The shariah-compliant fund can be deployed in specified projects only. Liquor manufacturing and speculative businesses are forbidden under the Islamic banking regime. There is no place for money accrued as interest on capital.
Mr. Swamy had raised key questions of fundamentalism in banking and the State’s involvement in Islamic banking in a secular country. The court rejected the arguments, but one of the important aspects revolved around the question of the Reserve Bank of India (RBI) according permission to Islamic banking.
RBI Governor D. Subbarao, during his recent visit to the city to declare Ernakulam as a fully banked district, had responded to the issue, stating that the Banking Regulation Act did not permit Islamic banking in the country. He had also said that alternative modes were available for raising funds.
While the RBI is understood to have retained its position so far, the KSIDC has chosen an alternative route to join hands with the Islamic fund managers.
Cheraman has received the go-ahead from the Securities and Exchange Board of India (SEBI) and has been registered as a trust, according to a spokesman of the company.
A Bombay-based committee of experts would examine the projects for sharia-compliance, the spokesman said. Three projects were under consideration for funding, he said. A.P.M. Mohammed Hanish, Managing Director of Roads and Bridges Development Corporation of Kerala Limited, who heads the new venture, said the funds would be deployed in companies adopting ethical investment procedures.

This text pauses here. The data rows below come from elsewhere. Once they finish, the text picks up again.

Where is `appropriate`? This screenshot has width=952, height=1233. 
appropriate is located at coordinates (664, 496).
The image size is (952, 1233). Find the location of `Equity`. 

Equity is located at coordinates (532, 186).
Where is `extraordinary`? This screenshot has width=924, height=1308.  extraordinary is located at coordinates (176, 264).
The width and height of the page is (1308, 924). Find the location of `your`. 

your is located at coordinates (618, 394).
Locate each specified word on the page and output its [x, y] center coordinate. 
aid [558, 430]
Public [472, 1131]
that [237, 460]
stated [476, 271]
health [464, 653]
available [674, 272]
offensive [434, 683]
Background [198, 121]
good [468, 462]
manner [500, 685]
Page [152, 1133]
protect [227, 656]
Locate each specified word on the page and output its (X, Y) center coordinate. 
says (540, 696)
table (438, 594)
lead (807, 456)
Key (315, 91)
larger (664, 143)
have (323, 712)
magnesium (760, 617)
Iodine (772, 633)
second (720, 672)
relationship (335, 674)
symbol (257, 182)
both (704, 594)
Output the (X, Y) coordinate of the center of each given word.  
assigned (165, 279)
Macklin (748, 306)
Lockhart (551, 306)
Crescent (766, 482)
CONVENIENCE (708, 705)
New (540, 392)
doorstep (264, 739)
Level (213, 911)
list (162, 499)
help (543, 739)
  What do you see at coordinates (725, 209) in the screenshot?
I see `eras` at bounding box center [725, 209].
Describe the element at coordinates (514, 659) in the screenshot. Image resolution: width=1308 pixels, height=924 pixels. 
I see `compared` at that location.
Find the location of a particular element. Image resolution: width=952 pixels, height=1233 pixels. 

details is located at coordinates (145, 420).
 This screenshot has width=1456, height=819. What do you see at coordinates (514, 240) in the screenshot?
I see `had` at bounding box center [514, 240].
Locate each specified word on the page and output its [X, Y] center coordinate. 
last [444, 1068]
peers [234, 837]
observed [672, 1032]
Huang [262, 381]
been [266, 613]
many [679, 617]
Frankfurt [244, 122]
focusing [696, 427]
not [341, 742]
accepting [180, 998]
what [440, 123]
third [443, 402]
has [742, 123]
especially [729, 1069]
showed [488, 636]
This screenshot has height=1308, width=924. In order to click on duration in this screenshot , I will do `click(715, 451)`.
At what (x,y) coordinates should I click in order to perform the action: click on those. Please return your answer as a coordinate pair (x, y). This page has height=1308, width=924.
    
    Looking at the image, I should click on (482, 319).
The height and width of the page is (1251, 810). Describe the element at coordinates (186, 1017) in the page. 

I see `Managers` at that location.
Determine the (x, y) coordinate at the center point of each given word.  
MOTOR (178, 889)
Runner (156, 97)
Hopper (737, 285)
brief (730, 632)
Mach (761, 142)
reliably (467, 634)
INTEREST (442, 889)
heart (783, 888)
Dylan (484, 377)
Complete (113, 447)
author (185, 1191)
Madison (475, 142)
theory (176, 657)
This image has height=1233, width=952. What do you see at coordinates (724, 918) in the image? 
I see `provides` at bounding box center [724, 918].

When contacted, Subramanian Swamy said he was not aware of the details and was sceptical. Would there be documentary evidence on Shariah compliance, he asked.
The original entity was conceived as a non-banking finance company which came under RBI rules applicable to the sector. With the fund managers approaching SEBI and getting its nod, the NBFC hurdle could be avoided, paving the way for the new Islamic fund.